Voice Recognition first emerged in the early 1950s at Bell Labs. They developed the “Audrey” system which could understand single digit numbers spoken by a specific voice. All of the early VR systems had one major problem: they worked in principle but were hopeless in practice. They suffered from problems such as comprehension, noise interference and over-dependence on design around specific voice or two.
Currently Voice Recognition software can be quite frustrating. The likes of Xbox, Samsung Voice and Siri are currently some of the major voice recognition software in use. The trouble is that they often misunderstand user input and return an incorrect command. An example would be : “Call Tara”… “Did you mean Hill of Tara, the archaeological complex in County Meath, Ireland.
Johan Schalkwyk, an engineer at Google believes this is going to change in the next 1-2 years. He believes new machines will not only be able to properly comprehend human speech but also understand nuance and context. Siri engineers are currently working on technology that will engage in authentic conversation with the users and that this is the cutting edge of the research being carried. Tim Tuttle, who set up Expert Labs in Silicon Valley believes that speech recognition systems with human or better-than-human levels of accuracy will become commercialised in the not too distant future.
An example of where the technology is heading is that you are in a car with complex electronics on-board that can talk to your smartphone. You are driving towards belfast on the motorway and your fuel is running low. Your phone tells you you are low on fuel and you ask where the nearest station is. The phone knows your direction of travel through GPS and the surrounding location through maps. It may also know that you have a preference for a specific station and the VR software can react accordingly. Another example is you are sitting at home watching your TV and you want to know how to get to Ennis, you will be able to ask your TV and it will send the coordinates to the GPS system in your car. Basically as all our everyday devices become smarter and more interconnected through the net, the usability and effectiveness of voice recognition software will become more apparent. It may not quite be at the level of Jarvis from the Iron Man movies but it is certainly heading in that direction.
In cars and with Smart TVs the voice recognition interface is much more preferable than the traditional input devices. In cars this can be dangerous while driving and often the input system of TVs can be clunky and difficult to use. In the not too distant future I believe we will have smart houses which are operable in every room using VR technology. Simple things like turning on and off the lights, turning on the oven and changing the temperature in house will all be able to be done through voice commands.
Machine learning matched with VR software will allow for further growth in the future for the technology.
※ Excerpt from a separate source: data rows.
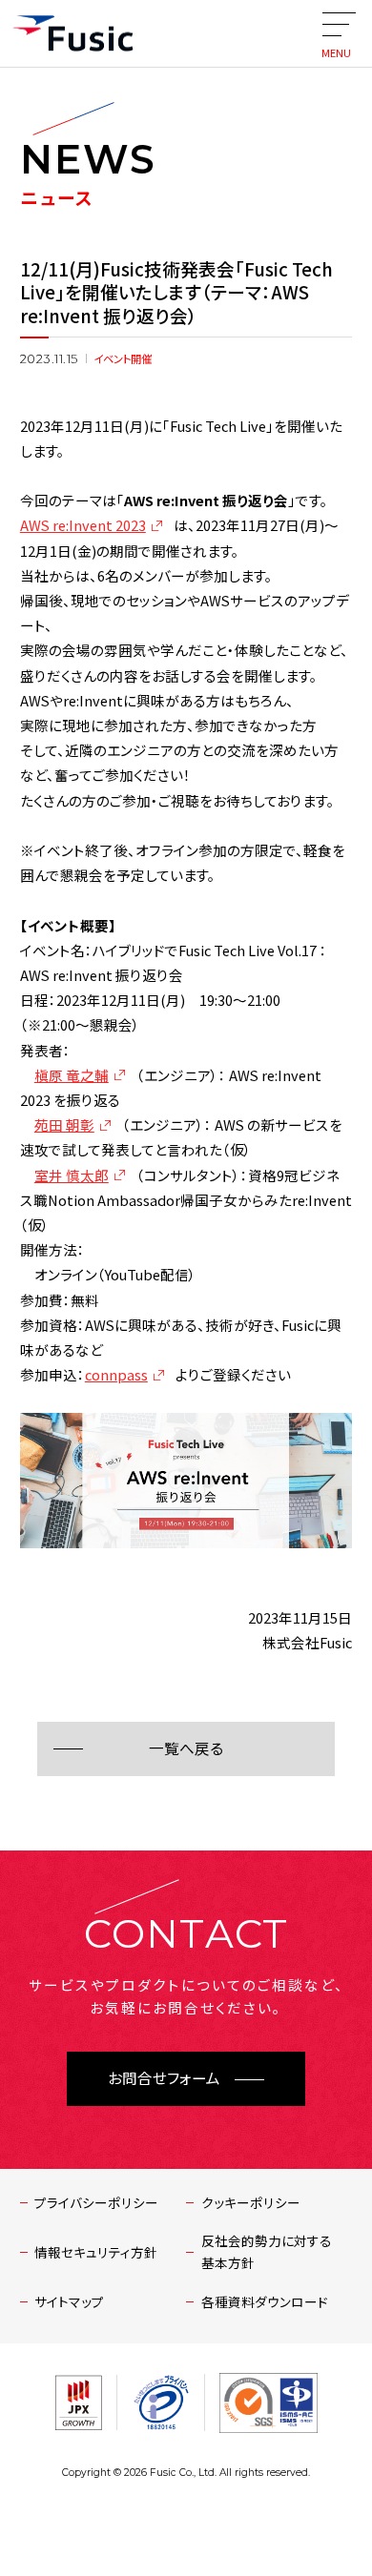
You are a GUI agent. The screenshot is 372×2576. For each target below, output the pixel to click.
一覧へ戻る (186, 1749)
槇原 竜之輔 (71, 1075)
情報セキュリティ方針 (95, 2251)
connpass (116, 1374)
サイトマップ (69, 2301)
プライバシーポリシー (96, 2202)
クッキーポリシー (250, 2202)
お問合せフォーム (164, 2079)
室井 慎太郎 (71, 1175)
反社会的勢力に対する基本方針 (266, 2251)
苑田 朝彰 (64, 1124)
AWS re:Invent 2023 (83, 525)
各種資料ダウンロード (264, 2301)
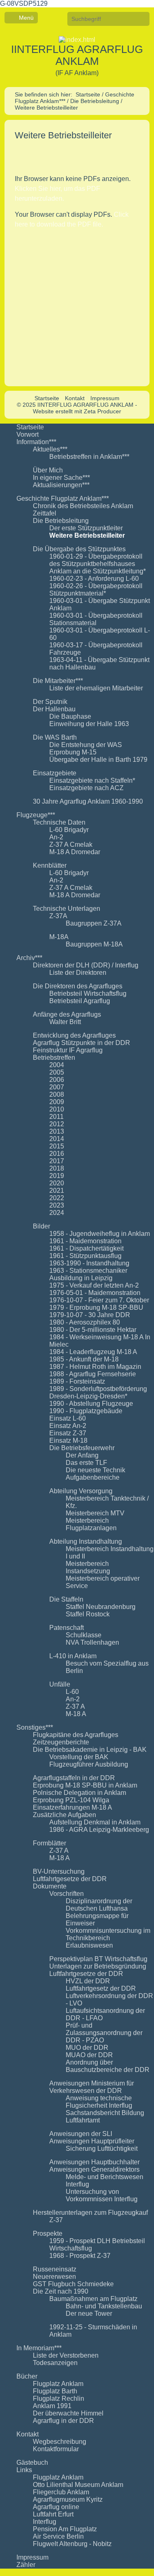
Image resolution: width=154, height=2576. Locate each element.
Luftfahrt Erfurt (53, 2514)
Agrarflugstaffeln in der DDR (74, 1777)
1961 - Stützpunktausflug (85, 1255)
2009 (56, 1101)
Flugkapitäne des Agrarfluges (75, 1734)
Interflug (44, 2521)
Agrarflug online (56, 2506)
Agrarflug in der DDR (63, 2420)
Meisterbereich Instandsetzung (88, 1567)
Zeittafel (44, 513)
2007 (56, 1087)
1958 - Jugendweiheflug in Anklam (99, 1233)
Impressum (105, 398)
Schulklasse (83, 1635)
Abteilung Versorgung (81, 1490)
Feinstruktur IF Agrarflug (68, 1050)
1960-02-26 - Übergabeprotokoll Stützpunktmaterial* (96, 589)
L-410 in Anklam (73, 1655)
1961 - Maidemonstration (85, 1241)
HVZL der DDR (88, 1981)
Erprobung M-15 (73, 752)
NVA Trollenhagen (92, 1642)
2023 (56, 1205)
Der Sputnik (50, 701)
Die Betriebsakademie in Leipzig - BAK (90, 1749)
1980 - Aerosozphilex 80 (84, 1322)
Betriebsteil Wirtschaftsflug (87, 993)
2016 (56, 1153)
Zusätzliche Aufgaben (64, 1814)
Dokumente (50, 1886)
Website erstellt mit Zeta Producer (77, 411)
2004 (56, 1064)
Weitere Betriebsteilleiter (87, 535)
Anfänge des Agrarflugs (67, 1014)
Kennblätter (50, 865)
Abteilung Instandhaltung (85, 1541)
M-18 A (76, 1713)
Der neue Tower (89, 2313)
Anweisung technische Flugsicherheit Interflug (99, 2102)
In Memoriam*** (39, 2348)
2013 (56, 1131)
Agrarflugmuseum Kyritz (68, 2499)
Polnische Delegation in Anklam (79, 1792)
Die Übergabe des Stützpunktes (79, 548)
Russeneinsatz (54, 2269)
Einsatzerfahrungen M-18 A (72, 1807)
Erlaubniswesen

The accuracy and usability of the software will improve over time and this is an area that engineers are putting a lot of effort into.
Voice Recognition is probably most famous from science fiction. In Star Trek : “open the pod doors” etc but we have eventually got to a technological point where that has become or at least is becoming a reality. A lot of experts in the field believe that VR will upend the current computer interfaces. In call centres high level VR is being used to handle customer requests and directing them to the right department. It has even come so far as being able to identify irate customers and hand them over to a human immediately. Nuance is a leader in voice recognition software worldwide and it’s CEO sees the technology growing fast in the coming future.
From a technological standpoint Google have changed their methods of voice recognition from an older method called feed-forward neural networks to the more effective recurrent neural networks. This allows the system to store more information and process longer sequences of input from the user. Their goal is to have the most elegant system as system complexity can hinder longevity and long-term growth of the technology.
Schalkwyk says that 2 years ago voice recognition software could understand 3 out of 4 words of user input, today it is 12 out of 13 words and in the future he predicts we will live in a world without keyboards. This is quite a statement and one that personally I feel is excessive. There are many advantages keyboards have over voice which will not change. A big one is privacy, if you are in work and complaining to your friend about your boss it is quite unlikely that you will want to broadcast it to the whole office. Also with text input the way in which people construct sentences is very different to how they do in common speech. I can see voice recognition becoming more commonplace due to the advances in technology and the ease-of-use factor but I think at best it will be seen in tandem with more traditional input methods. That’s not to say that the advances in this technology are not exciting and will not lead to a new way in which people use ICT.